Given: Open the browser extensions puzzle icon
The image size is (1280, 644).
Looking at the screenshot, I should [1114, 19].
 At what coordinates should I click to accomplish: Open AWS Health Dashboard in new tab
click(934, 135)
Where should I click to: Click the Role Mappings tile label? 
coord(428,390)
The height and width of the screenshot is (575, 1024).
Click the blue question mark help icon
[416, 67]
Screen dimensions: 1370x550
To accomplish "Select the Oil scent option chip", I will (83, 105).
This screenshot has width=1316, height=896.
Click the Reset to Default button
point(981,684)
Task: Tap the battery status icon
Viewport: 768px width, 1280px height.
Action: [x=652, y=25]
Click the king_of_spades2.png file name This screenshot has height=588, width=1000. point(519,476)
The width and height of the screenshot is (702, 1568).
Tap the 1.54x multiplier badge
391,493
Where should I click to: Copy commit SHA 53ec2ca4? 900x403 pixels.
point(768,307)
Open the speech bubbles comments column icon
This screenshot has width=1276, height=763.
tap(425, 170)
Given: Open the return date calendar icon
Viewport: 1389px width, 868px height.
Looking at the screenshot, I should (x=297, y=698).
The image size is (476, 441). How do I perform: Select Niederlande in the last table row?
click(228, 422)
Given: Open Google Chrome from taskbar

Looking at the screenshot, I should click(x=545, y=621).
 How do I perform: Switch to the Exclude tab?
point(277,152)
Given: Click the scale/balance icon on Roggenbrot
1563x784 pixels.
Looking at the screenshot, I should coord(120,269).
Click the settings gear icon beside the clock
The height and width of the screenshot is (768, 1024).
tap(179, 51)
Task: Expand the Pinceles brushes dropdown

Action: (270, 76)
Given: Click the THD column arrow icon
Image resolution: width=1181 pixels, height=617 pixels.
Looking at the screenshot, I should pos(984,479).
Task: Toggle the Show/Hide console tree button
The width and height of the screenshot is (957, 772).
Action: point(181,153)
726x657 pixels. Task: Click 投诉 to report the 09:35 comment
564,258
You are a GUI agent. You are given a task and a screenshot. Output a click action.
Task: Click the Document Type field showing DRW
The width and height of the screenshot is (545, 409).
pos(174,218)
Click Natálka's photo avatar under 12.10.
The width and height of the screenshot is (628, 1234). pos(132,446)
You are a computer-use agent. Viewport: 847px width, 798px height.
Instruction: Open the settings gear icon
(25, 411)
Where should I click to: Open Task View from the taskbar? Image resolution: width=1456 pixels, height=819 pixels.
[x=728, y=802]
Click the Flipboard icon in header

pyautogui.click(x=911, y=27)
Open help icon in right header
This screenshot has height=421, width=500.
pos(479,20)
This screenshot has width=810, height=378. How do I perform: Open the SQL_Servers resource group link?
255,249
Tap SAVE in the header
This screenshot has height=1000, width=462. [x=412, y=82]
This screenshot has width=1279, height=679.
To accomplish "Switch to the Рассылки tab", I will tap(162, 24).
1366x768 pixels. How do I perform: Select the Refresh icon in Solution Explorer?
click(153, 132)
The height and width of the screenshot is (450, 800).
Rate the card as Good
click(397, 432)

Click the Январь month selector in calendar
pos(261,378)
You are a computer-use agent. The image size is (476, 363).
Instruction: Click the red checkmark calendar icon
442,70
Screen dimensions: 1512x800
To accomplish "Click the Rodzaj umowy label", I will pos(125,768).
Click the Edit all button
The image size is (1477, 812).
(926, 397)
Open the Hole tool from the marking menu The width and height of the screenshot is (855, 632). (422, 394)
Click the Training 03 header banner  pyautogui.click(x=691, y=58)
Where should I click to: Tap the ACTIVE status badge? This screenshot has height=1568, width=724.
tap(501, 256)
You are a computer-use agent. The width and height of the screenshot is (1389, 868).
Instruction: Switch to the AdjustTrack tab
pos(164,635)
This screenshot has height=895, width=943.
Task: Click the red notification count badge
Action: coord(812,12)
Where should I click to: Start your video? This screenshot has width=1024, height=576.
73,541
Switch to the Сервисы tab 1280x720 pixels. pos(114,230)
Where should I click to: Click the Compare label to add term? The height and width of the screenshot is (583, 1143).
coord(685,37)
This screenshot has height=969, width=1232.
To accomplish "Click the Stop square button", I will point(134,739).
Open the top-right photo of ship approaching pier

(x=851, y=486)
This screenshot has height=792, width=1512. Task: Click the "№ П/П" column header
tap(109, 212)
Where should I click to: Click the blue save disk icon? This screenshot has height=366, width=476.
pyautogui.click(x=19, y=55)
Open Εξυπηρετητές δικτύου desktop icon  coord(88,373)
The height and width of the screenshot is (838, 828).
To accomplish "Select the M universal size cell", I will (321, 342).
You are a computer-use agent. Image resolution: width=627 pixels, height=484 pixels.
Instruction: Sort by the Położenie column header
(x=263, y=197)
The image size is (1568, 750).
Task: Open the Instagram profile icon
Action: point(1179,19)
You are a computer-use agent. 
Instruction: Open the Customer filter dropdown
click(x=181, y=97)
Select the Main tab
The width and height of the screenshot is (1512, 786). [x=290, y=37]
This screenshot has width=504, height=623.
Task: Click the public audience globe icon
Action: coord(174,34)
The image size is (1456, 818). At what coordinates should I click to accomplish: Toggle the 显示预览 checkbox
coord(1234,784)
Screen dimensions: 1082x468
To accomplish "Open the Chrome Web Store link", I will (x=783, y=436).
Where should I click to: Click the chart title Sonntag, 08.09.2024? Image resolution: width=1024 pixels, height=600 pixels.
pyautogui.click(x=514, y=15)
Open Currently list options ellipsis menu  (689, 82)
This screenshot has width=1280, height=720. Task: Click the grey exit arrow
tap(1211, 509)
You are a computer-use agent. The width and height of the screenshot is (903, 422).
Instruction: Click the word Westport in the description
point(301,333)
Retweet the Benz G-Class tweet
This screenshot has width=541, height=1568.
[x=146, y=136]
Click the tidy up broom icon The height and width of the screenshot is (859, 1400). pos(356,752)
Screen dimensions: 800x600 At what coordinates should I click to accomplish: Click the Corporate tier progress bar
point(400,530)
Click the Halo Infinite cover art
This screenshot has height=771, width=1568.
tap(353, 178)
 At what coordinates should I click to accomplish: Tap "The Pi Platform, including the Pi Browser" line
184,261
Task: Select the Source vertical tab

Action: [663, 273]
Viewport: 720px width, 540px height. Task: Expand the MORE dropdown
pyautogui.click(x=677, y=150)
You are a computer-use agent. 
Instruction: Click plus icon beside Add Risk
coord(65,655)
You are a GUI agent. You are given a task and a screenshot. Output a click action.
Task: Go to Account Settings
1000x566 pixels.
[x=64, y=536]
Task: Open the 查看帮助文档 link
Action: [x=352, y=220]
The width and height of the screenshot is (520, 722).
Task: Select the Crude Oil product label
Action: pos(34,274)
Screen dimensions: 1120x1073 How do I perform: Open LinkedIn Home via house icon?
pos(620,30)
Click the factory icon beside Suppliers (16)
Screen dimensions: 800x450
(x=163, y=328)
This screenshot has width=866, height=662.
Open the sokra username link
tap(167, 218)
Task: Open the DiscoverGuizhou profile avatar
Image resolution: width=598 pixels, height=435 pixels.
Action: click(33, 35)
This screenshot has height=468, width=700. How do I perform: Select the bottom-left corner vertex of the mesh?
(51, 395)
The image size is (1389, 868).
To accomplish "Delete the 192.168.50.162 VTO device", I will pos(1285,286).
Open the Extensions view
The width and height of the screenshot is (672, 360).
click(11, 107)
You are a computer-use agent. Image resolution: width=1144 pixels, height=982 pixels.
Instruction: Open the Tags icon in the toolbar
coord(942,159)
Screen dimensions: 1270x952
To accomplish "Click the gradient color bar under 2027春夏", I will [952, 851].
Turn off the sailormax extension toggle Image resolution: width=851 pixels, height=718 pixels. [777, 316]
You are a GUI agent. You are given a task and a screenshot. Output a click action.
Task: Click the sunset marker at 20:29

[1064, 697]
★ ★ ★ ★
TASK INSTRUCTIONS —
Scan the material for the string "agent". Copy each line where it appears.

RESULT OF THE TASK —
You are a GUI agent. You are given a task and a screenshot. Output a click action.
You are a computer-use agent. Viewport: 847px width, 798px height.
You are a computer-use agent. The image size is (476, 363).
You are a computer-use agent. The width and height of the screenshot is (1389, 868).
You are a computer-use agent. Image resolution: width=627 pixels, height=484 pixels.
You are a computer-use agent. 
You are a computer-use agent. The width and height of the screenshot is (903, 422).
You are a computer-use agent. 
You are a GUI agent. You are given a task and a screenshot. Output a click action.
You are a computer-use agent. Image resolution: width=1144 pixels, height=982 pixels.
You are a GUI agent. You are given a task and a screenshot. Output a click action.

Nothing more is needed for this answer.